>> BEGIN Document excerpt

Riverwalk could give illegal building new life

Written by on January 12, 2016
Riverwalk could give illegal building new life

A developer who plans a luxury condo tower at the mouth of the Miami River is willing to extend the public riverwalk westward to EPIC Residences & Hotel right away, opening up a section of the riverfront denied to the public for years.

In return, the developer hopes to get a life extension for a three-story building that was always supposed to be temporary and has far outlived its approved time limit, at 250-300 Biscayne Boulevard Way.

The Miami River Commission on Jan. 4 recommended approval of a new temporary use permit for the building, which was used as the sales center for EPIC, a luxury high-rise built next door on the site of the former Dupont Plaza. The river commission’s support of the proposal is conditional.

If approved by the city, the proposal would mean a slightly smaller, remodeled version of the temporary building would remain there for up to three more years.

Today, the improved and landscaped public riverwalk extending from Bayfront Park wraps around the InterContinental and One Miami Condominium and ends abruptly at the old sales center site.

The latest proposal would extend the riverwalk west along the entire site, connecting with a portion of the riverwalk abutting the EPIC site and extending west under the Brickell Avenue Bridge, which winds its way to the South Miami Avenue Bridge.

>> END Document excerpt
>> BEGIN Supplied material

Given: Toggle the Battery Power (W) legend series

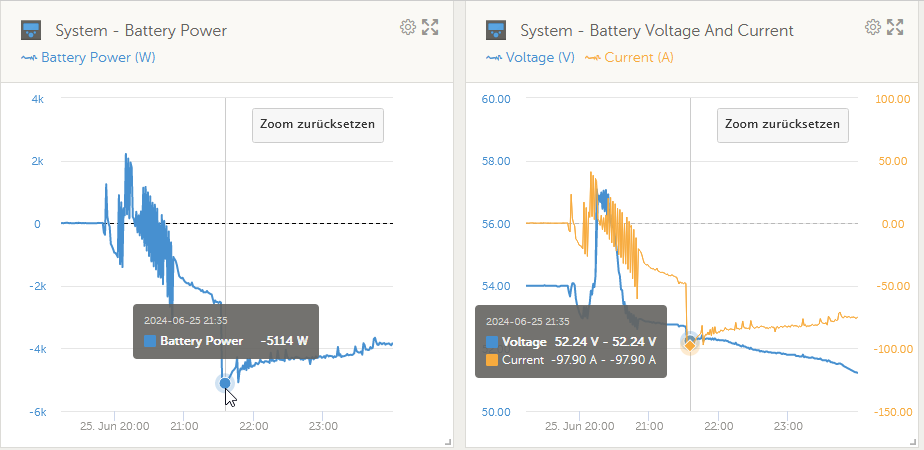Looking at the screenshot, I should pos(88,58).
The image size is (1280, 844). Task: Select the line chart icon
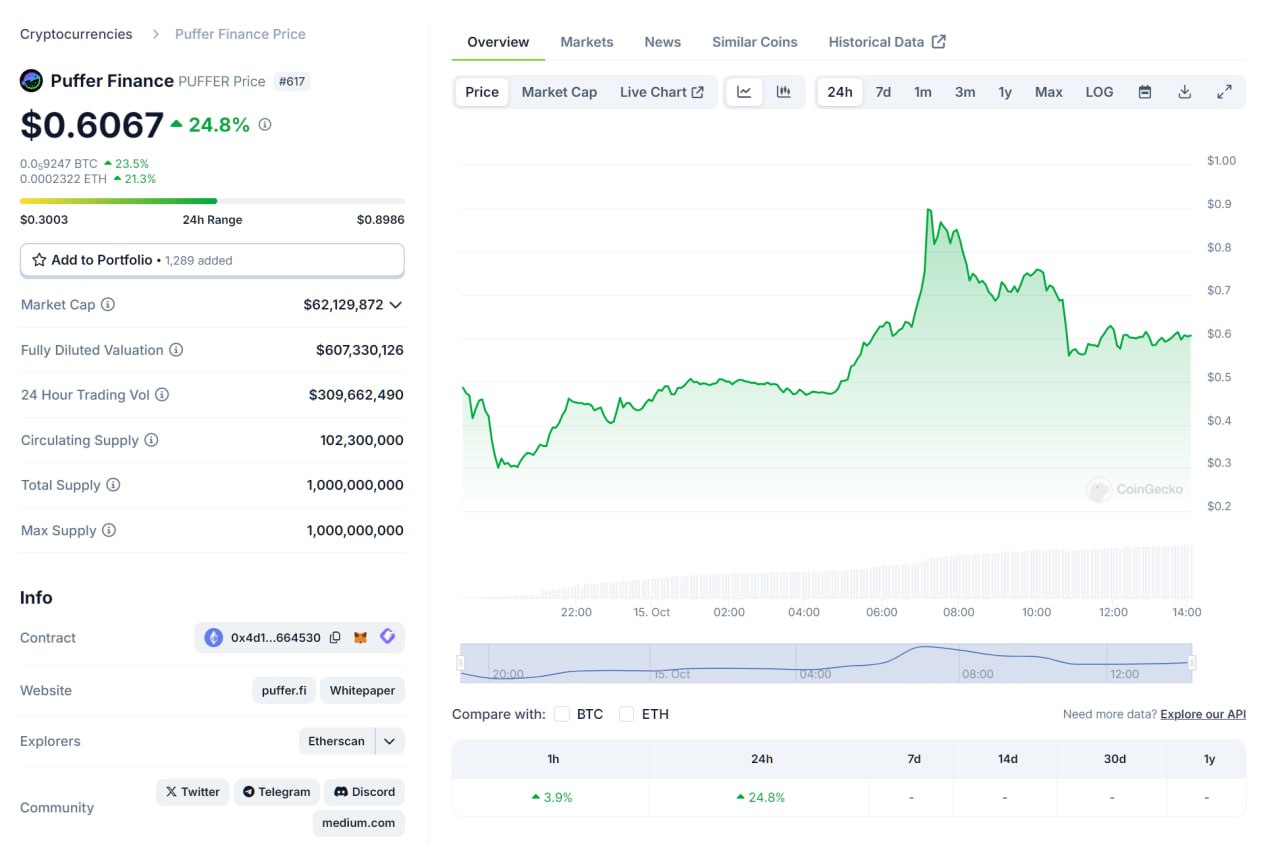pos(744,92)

>> END Supplied material

# [Task list]
1. Which streets and bridges does the riverwalk article name?
2. Can you repeat a passage of the riverwalk article word for word, starting with "Today, the improved" and going on through "sales center site."?

# [Solutions to the exercise]
1. Biscayne Boulevard Way, Brickell Avenue Bridge, South Miami Avenue Bridge

2.
Today, the improved and landscaped public riverwalk extending from Bayfront Park wraps around the InterContinental and One Miami Condominium and ends abruptly at the old sales center site.